When it comes to the fund itself, there is no holding that represents more than 2.2% of all invested capital. The top holdings are Target Corporation (NYSE:TGT), AT&T Inc. (NYSE:T), and International Business Machines Corp. (NYSE:IBM).

Considering the above names, it makes sense that the SDY ETF pays a higher dividend yield than the S&P 500 index. These companies have a long history of growing their dividend payouts each year, so the yield on cost for the investment within the fund returns a higher dividend over time.

Holders of SDY have been able to enjoy the growing dividend payments.

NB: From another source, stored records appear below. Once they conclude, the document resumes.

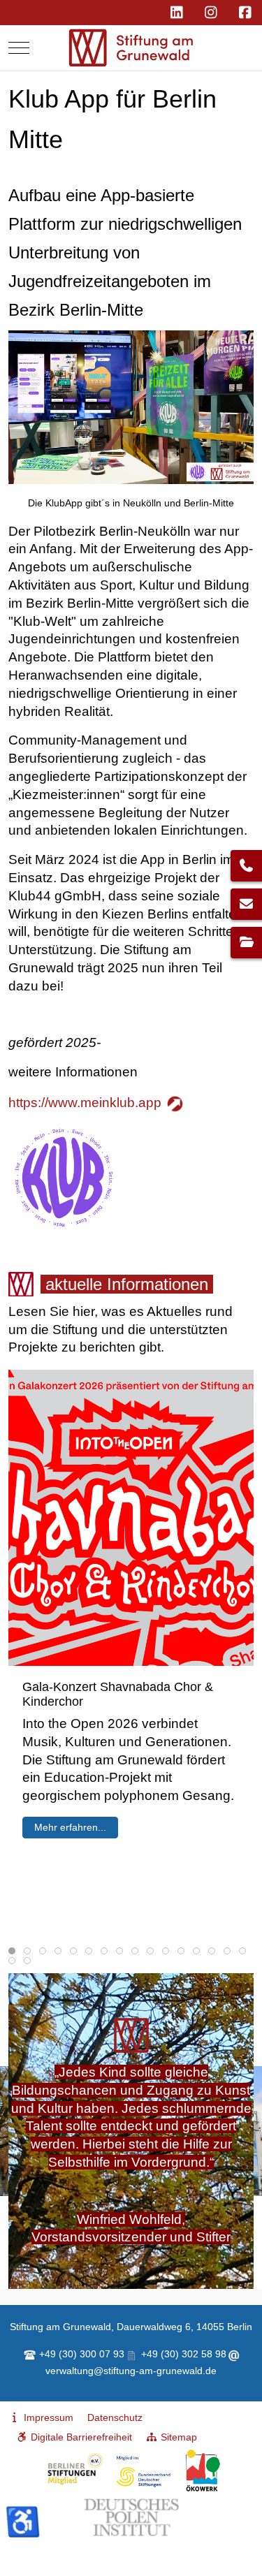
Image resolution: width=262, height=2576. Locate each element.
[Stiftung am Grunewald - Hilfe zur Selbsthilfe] (130, 48)
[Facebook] (245, 12)
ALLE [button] (20, 2267)
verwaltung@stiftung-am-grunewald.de (131, 2370)
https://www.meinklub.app (84, 1102)
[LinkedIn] (176, 12)
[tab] (11, 1950)
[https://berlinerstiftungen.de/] (108, 2470)
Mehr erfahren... (70, 1827)
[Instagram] (210, 12)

Since the inception of the fund in 2005, the dividend payment has doubled.

4. Schwab US Dividend Equity ETF (NYSEARCA:SCHD)

SCHD ETF has the lowest management expense ratio, at just 0.07%, accounting for $0.07 per $100.00 that is invested into this fund. This is very important because, as a long-term and patient investor, cost could hurt the overall return.

As for the ETF holdings, nearly two-thirds of the investments are made in the consumer defensive, technology, and industrial sectors. These three have been the best-performing sectors for returning money by way of capital gains. These sectors hold such heavy weight because this ETF tracks the Dow Jones U.S. Dividend 100 Index. This index focuses on the top 100 companies that are based in the U.S. and have a track record of increasing their dividend.

5. WisdomTree LargeCap Dividend ETF (NYSEARCA:DLN)

Of all the ETFs that I am suggesting to look at today, DLN ETF has the lowest amount of capital being managed. But, regardless of the size of the fund, it should still be considered as an investment.

The ETF has a record of more than 10 years, with a portfolio of companies that have a long history of rewarding shareholders, such as Apple Inc. (NASDAQ:AAPL), General Electric Company (NYSE:GE), and Verizon Communications Inc. (NYSE:VZ).

Apple is a company that is very familiar to investors, being one of the most successful investments of all time. When it comes to Verizon and GE, the two have paid a dividend for over 30 years and 100 years, respectively. And these are just a few such companies in DLN’s portfolio.

Final Thoughts on How to Invest in Dividend ETFs

As you can see above, when it comes to dividend ETFs, there are great investments available. Sometimes a stock that has great potential for returns could be missed, whether it be due to using the wrong tools to research companies, a lack of capital for further investments, or because you simply weren’t paying attention. But, by owning any of the above dividend ETFs, there will be less of a chance of that due to the professional assistance.

Also consider that dividend ETF investing is based on your own experience and educational background. The investing field is changing very rapidly and it could be difficult if you are not on top of everything going on.

Lastly, the biggest benefit of owning a dividend ETF is the diversification that comes from not relying on hitting a home run with one or two stocks. That possibility still exists with owning an ETF, but the downside risk is reduced much more when owning an ETF over an individual stock.